> **What is being asked**
Copy every line from the data below in which the string "text" can be found.

> **Task data**
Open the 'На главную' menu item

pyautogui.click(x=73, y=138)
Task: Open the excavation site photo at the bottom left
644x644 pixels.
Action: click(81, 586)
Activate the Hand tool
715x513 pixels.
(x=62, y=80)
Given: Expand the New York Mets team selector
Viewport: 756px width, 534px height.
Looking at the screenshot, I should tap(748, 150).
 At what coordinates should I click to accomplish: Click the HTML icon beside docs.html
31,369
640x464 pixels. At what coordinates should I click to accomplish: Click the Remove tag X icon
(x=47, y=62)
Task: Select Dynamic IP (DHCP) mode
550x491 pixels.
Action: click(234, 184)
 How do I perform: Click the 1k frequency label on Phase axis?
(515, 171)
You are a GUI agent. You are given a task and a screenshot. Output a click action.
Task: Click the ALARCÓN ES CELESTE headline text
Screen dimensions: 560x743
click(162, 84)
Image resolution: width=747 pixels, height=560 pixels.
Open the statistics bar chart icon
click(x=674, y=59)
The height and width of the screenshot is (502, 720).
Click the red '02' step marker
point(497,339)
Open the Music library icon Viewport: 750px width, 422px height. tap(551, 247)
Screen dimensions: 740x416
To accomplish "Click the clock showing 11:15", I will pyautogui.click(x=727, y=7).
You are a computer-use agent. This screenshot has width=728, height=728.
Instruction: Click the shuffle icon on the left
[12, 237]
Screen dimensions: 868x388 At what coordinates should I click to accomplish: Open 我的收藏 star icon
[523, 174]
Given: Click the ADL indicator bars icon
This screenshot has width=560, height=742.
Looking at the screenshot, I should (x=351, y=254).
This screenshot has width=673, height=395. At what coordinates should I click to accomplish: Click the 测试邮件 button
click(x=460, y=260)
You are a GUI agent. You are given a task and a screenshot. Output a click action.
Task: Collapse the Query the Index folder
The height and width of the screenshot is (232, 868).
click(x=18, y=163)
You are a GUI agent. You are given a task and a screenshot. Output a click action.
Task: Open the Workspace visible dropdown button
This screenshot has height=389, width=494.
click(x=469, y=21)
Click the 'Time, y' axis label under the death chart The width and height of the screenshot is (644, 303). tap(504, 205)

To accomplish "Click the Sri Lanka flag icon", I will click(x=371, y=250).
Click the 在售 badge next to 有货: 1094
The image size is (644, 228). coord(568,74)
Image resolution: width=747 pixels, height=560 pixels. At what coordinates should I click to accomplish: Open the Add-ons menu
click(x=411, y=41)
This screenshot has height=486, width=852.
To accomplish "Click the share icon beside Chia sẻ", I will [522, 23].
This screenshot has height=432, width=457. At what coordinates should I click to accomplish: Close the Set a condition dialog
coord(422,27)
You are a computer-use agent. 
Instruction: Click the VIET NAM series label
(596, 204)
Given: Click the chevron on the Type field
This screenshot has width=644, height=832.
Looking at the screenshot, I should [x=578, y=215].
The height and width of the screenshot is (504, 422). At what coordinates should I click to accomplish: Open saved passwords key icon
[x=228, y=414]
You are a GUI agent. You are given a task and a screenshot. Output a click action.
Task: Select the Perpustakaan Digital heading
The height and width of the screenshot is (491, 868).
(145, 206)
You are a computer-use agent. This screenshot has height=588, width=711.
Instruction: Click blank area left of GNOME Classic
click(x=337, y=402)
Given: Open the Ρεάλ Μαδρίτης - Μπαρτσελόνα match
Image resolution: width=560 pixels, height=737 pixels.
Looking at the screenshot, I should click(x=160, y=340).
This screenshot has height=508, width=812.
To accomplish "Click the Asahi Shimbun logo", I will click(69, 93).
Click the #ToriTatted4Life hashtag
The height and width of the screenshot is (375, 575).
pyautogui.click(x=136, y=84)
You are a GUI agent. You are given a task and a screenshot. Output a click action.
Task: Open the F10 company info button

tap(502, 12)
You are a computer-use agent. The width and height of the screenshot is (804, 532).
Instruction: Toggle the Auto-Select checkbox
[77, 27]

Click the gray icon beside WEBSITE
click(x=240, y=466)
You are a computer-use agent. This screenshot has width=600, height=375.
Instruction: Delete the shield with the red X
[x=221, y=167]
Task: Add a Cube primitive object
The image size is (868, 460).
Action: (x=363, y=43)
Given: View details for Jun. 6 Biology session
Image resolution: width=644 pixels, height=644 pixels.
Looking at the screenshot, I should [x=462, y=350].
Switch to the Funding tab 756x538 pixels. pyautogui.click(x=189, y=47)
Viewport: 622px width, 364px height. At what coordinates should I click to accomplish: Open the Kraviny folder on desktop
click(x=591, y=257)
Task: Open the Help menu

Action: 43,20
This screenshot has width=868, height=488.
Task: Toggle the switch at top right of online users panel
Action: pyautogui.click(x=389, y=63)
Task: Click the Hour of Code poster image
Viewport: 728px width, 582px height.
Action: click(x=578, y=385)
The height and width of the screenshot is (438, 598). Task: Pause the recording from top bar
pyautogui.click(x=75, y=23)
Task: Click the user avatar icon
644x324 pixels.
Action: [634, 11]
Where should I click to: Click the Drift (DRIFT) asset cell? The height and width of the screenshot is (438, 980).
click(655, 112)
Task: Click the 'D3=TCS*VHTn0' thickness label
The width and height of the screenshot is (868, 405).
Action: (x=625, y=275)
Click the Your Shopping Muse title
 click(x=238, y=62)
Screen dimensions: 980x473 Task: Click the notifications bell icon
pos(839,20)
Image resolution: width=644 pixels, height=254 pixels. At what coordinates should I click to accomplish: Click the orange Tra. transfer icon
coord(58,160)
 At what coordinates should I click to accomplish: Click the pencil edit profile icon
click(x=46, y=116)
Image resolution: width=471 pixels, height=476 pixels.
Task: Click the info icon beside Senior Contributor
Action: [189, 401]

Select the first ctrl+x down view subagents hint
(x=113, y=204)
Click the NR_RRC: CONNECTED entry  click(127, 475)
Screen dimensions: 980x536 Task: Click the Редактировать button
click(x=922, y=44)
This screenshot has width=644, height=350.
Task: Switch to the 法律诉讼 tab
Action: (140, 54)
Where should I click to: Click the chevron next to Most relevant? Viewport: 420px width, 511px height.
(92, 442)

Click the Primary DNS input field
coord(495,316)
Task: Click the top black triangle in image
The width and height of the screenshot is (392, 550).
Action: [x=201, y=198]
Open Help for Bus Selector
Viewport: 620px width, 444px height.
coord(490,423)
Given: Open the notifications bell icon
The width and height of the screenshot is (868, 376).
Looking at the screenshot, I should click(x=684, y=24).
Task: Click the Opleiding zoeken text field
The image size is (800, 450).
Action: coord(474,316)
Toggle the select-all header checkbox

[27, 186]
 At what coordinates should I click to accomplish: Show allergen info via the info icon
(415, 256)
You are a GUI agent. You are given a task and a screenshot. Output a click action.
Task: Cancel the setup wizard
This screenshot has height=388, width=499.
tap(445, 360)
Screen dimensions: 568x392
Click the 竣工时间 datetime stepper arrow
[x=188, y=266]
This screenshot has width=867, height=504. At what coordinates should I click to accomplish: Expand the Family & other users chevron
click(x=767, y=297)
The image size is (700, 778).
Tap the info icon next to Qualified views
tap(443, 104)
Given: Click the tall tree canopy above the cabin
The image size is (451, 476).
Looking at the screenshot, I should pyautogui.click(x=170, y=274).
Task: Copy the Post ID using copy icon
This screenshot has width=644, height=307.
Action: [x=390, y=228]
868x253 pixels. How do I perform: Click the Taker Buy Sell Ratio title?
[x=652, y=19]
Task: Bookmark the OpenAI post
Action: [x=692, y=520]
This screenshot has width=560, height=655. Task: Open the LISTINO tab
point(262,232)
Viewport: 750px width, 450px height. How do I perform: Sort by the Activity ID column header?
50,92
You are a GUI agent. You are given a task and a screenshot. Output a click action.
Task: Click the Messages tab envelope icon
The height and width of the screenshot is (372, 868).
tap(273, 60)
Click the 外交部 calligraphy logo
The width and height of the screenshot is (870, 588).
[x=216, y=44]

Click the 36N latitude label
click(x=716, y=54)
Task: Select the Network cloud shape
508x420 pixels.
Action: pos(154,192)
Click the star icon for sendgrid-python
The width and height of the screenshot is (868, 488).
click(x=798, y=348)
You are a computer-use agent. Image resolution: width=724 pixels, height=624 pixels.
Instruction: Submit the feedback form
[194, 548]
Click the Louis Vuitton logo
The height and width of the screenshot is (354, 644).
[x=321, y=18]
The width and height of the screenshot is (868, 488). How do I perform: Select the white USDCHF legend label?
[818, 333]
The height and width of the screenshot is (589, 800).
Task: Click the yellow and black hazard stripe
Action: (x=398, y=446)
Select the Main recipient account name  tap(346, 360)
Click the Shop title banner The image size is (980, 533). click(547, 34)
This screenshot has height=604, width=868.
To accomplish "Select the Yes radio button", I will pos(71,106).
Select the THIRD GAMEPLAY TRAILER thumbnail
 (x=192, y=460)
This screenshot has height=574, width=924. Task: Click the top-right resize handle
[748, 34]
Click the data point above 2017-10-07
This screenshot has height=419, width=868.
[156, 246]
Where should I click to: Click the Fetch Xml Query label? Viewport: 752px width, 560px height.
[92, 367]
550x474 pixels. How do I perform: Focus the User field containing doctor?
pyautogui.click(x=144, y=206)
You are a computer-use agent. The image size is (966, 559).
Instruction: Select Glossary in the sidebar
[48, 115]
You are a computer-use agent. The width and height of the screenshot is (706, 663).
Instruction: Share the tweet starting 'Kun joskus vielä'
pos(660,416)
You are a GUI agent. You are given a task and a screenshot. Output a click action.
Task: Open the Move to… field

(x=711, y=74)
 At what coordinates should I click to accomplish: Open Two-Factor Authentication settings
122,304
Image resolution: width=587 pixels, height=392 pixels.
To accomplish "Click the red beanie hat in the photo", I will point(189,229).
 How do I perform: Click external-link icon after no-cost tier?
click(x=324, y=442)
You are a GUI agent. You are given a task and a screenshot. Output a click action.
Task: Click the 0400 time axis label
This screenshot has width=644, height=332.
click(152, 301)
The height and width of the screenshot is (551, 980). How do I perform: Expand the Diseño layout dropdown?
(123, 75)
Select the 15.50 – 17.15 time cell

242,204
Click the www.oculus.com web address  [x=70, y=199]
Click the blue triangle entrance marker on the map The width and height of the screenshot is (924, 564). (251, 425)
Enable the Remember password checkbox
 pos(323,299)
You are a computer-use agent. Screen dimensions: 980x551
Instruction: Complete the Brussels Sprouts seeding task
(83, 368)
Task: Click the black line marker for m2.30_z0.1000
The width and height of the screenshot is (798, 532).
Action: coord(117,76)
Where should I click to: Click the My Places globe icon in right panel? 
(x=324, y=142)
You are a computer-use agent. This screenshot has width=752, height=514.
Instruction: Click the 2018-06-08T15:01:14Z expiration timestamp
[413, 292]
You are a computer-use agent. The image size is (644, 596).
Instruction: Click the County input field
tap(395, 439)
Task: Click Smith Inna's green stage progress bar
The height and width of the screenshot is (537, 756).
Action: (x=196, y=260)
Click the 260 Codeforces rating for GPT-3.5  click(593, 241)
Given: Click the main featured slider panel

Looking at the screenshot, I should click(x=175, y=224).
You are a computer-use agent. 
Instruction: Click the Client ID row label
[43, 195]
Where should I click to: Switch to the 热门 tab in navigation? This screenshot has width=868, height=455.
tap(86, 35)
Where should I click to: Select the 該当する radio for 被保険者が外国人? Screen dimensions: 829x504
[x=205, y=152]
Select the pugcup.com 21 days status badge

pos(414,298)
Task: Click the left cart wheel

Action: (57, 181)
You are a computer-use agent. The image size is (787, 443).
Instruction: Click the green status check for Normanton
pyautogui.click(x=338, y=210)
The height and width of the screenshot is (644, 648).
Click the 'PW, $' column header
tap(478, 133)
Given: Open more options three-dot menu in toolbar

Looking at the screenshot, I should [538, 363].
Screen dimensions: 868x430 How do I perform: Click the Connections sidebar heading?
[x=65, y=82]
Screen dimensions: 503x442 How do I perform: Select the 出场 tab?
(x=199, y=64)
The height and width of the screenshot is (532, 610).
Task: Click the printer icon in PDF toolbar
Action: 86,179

> **Task solution**
Task: Click the ALARCÓN ES CELESTE headline text
Task: Click the Opleiding zoeken text field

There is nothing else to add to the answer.